**What you need to do**
Return the entries below exactly as they appear, line for line, without changing anything.

****************

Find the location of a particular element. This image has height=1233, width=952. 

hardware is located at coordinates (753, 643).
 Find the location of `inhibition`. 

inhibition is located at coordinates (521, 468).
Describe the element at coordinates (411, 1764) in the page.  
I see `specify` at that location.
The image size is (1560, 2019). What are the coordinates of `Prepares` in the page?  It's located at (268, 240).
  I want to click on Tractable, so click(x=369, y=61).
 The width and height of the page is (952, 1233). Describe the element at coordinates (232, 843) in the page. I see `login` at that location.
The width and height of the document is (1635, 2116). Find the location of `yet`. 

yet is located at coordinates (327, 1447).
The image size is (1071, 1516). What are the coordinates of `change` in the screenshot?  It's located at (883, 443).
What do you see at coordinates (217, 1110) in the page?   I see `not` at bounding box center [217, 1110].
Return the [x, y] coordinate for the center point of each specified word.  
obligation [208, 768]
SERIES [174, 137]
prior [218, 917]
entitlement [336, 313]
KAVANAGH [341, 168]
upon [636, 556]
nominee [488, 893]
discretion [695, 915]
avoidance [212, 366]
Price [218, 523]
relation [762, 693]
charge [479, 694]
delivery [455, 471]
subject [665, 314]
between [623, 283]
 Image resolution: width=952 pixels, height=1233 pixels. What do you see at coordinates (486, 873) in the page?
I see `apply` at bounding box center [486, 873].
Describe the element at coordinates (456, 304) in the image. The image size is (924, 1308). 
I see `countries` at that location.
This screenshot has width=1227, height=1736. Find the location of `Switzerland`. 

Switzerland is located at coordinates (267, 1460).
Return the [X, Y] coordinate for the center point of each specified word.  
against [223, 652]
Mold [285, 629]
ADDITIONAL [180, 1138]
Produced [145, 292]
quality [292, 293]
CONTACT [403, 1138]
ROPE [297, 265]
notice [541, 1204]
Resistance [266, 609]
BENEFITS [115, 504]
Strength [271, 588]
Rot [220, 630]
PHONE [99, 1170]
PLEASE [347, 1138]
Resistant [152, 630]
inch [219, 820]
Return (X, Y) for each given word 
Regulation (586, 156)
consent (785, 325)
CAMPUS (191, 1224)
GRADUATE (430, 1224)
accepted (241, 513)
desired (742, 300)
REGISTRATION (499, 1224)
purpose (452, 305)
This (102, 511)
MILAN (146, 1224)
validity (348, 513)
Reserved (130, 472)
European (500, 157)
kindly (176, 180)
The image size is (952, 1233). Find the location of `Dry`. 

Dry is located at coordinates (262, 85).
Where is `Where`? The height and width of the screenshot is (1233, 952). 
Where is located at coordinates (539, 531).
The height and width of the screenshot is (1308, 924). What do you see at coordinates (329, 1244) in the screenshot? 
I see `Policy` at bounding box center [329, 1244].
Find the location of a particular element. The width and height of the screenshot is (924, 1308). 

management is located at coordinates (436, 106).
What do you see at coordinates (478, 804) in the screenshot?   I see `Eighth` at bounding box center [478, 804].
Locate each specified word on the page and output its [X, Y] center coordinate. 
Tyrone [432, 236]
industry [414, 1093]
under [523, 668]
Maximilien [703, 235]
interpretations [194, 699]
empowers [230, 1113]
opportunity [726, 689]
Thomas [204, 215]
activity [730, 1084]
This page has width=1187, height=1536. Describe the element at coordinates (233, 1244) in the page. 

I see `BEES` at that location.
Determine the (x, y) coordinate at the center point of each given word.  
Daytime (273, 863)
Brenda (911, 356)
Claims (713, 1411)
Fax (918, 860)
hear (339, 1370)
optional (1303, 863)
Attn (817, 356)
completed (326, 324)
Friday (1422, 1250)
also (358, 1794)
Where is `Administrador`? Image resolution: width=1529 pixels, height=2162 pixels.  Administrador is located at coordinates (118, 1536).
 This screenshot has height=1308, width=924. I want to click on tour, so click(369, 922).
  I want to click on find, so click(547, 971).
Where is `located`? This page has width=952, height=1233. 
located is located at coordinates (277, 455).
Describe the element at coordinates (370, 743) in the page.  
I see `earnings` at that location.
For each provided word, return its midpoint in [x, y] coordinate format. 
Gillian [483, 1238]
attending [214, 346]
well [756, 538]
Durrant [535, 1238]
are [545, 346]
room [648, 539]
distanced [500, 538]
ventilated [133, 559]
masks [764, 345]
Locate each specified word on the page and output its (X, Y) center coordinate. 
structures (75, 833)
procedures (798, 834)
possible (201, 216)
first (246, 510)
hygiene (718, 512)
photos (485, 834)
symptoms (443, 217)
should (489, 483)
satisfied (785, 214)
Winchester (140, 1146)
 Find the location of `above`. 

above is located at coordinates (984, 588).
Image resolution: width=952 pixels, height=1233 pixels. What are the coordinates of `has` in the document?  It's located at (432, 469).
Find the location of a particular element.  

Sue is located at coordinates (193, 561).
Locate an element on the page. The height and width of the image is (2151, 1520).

****************

**Exercise output**
Find the location of a particular element. This image has height=1233, width=952. 

hardware is located at coordinates (753, 643).
 Find the location of `inhibition`. 

inhibition is located at coordinates (521, 468).
Describe the element at coordinates (411, 1764) in the page.  
I see `specify` at that location.
The image size is (1560, 2019). What are the coordinates of `Prepares` in the page?  It's located at (268, 240).
  I want to click on Tractable, so click(x=369, y=61).
 The width and height of the page is (952, 1233). Describe the element at coordinates (232, 843) in the page. I see `login` at that location.
The width and height of the document is (1635, 2116). Find the location of `yet`. 

yet is located at coordinates (327, 1447).
The image size is (1071, 1516). What are the coordinates of `change` in the screenshot?  It's located at (883, 443).
What do you see at coordinates (217, 1110) in the page?   I see `not` at bounding box center [217, 1110].
Return the [x, y] coordinate for the center point of each specified word.  
obligation [208, 768]
SERIES [174, 137]
prior [218, 917]
entitlement [336, 313]
KAVANAGH [341, 168]
upon [636, 556]
nominee [488, 893]
discretion [695, 915]
avoidance [212, 366]
Price [218, 523]
relation [762, 693]
charge [479, 694]
delivery [455, 471]
subject [665, 314]
between [623, 283]
 Image resolution: width=952 pixels, height=1233 pixels. What do you see at coordinates (486, 873) in the page?
I see `apply` at bounding box center [486, 873].
Describe the element at coordinates (456, 304) in the image. The image size is (924, 1308). 
I see `countries` at that location.
This screenshot has width=1227, height=1736. Find the location of `Switzerland`. 

Switzerland is located at coordinates (267, 1460).
Return the [X, Y] coordinate for the center point of each specified word.  
against [223, 652]
Mold [285, 629]
ADDITIONAL [180, 1138]
Produced [145, 292]
quality [292, 293]
CONTACT [403, 1138]
ROPE [297, 265]
notice [541, 1204]
Resistance [266, 609]
BENEFITS [115, 504]
Strength [271, 588]
Rot [220, 630]
PHONE [99, 1170]
PLEASE [347, 1138]
Resistant [152, 630]
inch [219, 820]
Return (X, Y) for each given word 
Regulation (586, 156)
consent (785, 325)
CAMPUS (191, 1224)
GRADUATE (430, 1224)
accepted (241, 513)
desired (742, 300)
REGISTRATION (499, 1224)
purpose (452, 305)
This (102, 511)
MILAN (146, 1224)
validity (348, 513)
Reserved (130, 472)
European (500, 157)
kindly (176, 180)
The image size is (952, 1233). Find the location of `Dry`. 

Dry is located at coordinates (262, 85).
Where is `Where`? The height and width of the screenshot is (1233, 952). 
Where is located at coordinates (539, 531).
The height and width of the screenshot is (1308, 924). What do you see at coordinates (329, 1244) in the screenshot? 
I see `Policy` at bounding box center [329, 1244].
Find the location of a particular element. The width and height of the screenshot is (924, 1308). 

management is located at coordinates (436, 106).
What do you see at coordinates (478, 804) in the screenshot?   I see `Eighth` at bounding box center [478, 804].
Locate each specified word on the page and output its [X, Y] center coordinate. 
Tyrone [432, 236]
industry [414, 1093]
under [523, 668]
Maximilien [703, 235]
interpretations [194, 699]
empowers [230, 1113]
opportunity [726, 689]
Thomas [204, 215]
activity [730, 1084]
This page has width=1187, height=1536. Describe the element at coordinates (233, 1244) in the page. 

I see `BEES` at that location.
Determine the (x, y) coordinate at the center point of each given word.  
Daytime (273, 863)
Brenda (911, 356)
Claims (713, 1411)
Fax (918, 860)
hear (339, 1370)
optional (1303, 863)
Attn (817, 356)
completed (326, 324)
Friday (1422, 1250)
also (358, 1794)
Where is `Administrador`? Image resolution: width=1529 pixels, height=2162 pixels.  Administrador is located at coordinates (118, 1536).
 This screenshot has height=1308, width=924. I want to click on tour, so click(369, 922).
  I want to click on find, so click(547, 971).
Where is `located`? This page has width=952, height=1233. 
located is located at coordinates (277, 455).
Describe the element at coordinates (370, 743) in the page.  
I see `earnings` at that location.
For each provided word, return its midpoint in [x, y] coordinate format. 
Gillian [483, 1238]
attending [214, 346]
well [756, 538]
Durrant [535, 1238]
are [545, 346]
room [648, 539]
distanced [500, 538]
ventilated [133, 559]
masks [764, 345]
Locate each specified word on the page and output its (X, Y) center coordinate. 
structures (75, 833)
procedures (798, 834)
possible (201, 216)
first (246, 510)
hygiene (718, 512)
photos (485, 834)
symptoms (443, 217)
should (489, 483)
satisfied (785, 214)
Winchester (140, 1146)
 Find the location of `above`. 

above is located at coordinates (984, 588).
Image resolution: width=952 pixels, height=1233 pixels. What are the coordinates of `has` in the document?  It's located at (432, 469).
Find the location of a particular element.  

Sue is located at coordinates (193, 561).
Locate an element on the page. The height and width of the image is (2151, 1520).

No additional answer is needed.